Exercise requirements » Rewrite the items from the start through the line that contains "pyautogui.click(x=478, y=364)", both ends included. Replace "Sidecar" with "Inspector" and leave everything else unchanged.

Input data »
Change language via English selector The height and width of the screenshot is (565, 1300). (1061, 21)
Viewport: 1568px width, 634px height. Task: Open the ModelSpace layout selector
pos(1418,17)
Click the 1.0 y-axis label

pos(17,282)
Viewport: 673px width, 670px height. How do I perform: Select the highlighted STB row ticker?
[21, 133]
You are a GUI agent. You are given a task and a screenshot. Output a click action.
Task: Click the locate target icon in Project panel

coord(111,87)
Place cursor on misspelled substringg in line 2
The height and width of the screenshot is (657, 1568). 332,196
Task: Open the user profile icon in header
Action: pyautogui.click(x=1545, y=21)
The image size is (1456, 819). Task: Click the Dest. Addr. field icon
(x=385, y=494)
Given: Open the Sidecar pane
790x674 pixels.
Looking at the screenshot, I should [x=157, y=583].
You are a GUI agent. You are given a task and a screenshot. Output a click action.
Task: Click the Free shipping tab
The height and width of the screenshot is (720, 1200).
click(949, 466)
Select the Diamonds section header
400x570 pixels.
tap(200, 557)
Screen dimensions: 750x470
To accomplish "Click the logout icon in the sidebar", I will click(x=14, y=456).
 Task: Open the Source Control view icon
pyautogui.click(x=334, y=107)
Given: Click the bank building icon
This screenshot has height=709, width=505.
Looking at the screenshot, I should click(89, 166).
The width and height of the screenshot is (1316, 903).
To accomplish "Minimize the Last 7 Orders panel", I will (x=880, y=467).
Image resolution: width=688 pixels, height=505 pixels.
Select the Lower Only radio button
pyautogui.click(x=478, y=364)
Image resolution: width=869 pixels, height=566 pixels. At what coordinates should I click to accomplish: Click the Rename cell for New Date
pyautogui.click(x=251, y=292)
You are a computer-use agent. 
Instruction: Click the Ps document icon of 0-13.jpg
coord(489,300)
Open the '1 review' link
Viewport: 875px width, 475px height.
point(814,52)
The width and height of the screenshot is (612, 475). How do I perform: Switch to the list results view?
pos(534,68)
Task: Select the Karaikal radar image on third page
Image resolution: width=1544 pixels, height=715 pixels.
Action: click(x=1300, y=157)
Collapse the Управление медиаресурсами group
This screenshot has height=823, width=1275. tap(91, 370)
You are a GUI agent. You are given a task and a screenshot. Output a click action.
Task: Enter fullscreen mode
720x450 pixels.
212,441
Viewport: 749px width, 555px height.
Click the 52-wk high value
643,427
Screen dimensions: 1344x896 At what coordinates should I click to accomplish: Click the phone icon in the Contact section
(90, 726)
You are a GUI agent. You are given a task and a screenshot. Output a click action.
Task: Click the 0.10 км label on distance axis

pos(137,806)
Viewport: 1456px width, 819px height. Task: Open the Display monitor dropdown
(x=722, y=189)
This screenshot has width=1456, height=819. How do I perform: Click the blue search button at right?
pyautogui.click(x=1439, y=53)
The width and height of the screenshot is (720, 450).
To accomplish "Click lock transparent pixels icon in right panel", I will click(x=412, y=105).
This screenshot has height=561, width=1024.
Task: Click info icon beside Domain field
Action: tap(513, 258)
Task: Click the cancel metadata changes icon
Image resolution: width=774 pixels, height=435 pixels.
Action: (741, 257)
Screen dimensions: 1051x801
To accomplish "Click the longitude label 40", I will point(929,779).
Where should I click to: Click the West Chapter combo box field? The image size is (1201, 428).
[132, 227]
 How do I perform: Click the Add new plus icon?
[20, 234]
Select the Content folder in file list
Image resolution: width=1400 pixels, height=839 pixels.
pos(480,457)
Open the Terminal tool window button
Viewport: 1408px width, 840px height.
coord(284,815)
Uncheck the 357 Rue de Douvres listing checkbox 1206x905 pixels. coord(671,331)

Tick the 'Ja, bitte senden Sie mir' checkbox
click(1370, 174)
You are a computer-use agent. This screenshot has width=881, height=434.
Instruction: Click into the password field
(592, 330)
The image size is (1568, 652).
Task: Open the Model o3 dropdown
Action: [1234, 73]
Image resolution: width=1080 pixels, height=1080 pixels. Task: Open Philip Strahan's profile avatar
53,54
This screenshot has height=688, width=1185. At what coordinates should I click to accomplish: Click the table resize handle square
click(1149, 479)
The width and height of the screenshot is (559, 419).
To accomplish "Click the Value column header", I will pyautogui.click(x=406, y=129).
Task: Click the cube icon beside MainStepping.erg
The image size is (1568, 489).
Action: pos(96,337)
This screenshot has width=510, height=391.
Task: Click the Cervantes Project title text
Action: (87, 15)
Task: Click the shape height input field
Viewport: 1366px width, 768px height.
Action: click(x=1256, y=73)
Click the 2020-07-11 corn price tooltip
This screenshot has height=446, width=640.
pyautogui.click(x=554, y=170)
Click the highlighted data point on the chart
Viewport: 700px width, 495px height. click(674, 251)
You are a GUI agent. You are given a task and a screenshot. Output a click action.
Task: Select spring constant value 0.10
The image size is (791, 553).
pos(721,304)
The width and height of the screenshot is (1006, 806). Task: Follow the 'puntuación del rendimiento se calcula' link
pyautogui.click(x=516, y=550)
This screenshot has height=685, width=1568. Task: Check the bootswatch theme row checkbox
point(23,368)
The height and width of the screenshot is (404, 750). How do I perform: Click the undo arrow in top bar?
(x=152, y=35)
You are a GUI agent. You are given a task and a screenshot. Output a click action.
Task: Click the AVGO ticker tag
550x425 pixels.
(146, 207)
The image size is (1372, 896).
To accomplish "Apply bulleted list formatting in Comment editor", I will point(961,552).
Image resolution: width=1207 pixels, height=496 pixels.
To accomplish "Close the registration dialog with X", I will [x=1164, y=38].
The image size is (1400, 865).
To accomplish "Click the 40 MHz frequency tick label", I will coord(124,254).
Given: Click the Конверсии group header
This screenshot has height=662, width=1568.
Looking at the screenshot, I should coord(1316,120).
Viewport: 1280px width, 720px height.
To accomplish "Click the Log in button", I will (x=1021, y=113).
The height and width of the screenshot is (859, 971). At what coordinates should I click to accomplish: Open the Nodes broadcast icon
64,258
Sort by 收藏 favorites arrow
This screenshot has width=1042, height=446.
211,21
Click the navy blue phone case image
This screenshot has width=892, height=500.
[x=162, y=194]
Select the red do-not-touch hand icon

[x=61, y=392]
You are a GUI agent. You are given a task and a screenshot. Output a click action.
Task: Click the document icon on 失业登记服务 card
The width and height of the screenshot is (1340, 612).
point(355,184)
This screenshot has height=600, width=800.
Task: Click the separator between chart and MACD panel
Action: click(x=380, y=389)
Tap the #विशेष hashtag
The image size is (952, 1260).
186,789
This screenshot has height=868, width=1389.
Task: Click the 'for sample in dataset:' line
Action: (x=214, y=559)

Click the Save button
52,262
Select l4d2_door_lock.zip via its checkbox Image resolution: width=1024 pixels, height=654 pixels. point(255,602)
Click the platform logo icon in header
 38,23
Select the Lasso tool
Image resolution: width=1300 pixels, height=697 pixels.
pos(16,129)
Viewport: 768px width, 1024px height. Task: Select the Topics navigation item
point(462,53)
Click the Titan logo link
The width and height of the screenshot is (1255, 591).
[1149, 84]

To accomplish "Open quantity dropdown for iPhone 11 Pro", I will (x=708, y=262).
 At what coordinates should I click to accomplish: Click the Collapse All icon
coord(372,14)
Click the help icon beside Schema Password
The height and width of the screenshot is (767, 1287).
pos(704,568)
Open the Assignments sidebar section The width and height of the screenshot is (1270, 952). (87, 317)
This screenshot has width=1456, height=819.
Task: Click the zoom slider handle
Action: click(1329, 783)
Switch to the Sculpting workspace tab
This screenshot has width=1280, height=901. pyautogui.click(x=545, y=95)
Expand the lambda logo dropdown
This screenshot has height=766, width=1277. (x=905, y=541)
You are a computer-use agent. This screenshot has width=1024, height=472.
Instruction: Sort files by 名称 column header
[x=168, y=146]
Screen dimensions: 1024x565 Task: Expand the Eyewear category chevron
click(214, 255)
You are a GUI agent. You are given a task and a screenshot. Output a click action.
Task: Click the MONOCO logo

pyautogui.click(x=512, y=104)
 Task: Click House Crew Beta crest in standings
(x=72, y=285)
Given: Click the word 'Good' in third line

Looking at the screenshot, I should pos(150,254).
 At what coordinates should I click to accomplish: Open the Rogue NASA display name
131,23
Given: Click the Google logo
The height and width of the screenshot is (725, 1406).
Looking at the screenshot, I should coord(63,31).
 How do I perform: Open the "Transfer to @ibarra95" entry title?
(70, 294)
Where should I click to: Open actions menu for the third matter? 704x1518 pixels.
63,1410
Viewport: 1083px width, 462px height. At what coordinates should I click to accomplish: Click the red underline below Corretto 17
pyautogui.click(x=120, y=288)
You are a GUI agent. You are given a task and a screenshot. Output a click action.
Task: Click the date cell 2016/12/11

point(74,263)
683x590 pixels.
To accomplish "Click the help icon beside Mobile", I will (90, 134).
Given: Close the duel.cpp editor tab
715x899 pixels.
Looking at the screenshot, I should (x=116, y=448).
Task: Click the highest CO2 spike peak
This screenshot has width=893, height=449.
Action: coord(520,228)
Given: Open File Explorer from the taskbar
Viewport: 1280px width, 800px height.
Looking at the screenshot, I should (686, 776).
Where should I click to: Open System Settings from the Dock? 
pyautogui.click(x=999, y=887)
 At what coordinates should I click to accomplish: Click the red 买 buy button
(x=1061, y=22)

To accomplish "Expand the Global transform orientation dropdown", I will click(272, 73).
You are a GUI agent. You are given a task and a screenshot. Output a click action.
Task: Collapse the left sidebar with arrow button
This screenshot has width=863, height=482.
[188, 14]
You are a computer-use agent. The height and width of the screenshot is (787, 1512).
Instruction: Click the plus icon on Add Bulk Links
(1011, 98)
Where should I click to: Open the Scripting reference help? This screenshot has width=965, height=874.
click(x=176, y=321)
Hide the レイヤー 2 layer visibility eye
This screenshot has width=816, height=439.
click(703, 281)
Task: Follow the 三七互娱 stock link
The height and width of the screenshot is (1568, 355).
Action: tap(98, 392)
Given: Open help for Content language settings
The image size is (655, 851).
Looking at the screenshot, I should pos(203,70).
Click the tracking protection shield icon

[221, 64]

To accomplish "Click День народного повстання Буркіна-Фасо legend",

Answer to the task »
Change language via English selector The height and width of the screenshot is (565, 1300). (1061, 21)
Viewport: 1568px width, 634px height. Task: Open the ModelSpace layout selector
pos(1418,17)
Click the 1.0 y-axis label

pos(17,282)
Viewport: 673px width, 670px height. How do I perform: Select the highlighted STB row ticker?
[21, 133]
You are a GUI agent. You are given a task and a screenshot. Output a click action.
Task: Click the locate target icon in Project panel

coord(111,87)
Place cursor on misspelled substringg in line 2
The height and width of the screenshot is (657, 1568). 332,196
Task: Open the user profile icon in header
Action: pyautogui.click(x=1545, y=21)
The image size is (1456, 819). Task: Click the Dest. Addr. field icon
(x=385, y=494)
Given: Open the Inspector pane
790x674 pixels.
Looking at the screenshot, I should [x=157, y=583].
You are a GUI agent. You are given a task and a screenshot. Output a click action.
Task: Click the Free shipping tab
The height and width of the screenshot is (720, 1200).
click(949, 466)
Select the Diamonds section header
400x570 pixels.
tap(200, 557)
Screen dimensions: 750x470
To accomplish "Click the logout icon in the sidebar", I will click(x=14, y=456).
 Task: Open the Source Control view icon
pyautogui.click(x=334, y=107)
Given: Click the bank building icon
This screenshot has height=709, width=505.
Looking at the screenshot, I should click(89, 166).
The width and height of the screenshot is (1316, 903).
To accomplish "Minimize the Last 7 Orders panel", I will (x=880, y=467).
Image resolution: width=688 pixels, height=505 pixels.
Select the Lower Only radio button
pyautogui.click(x=478, y=364)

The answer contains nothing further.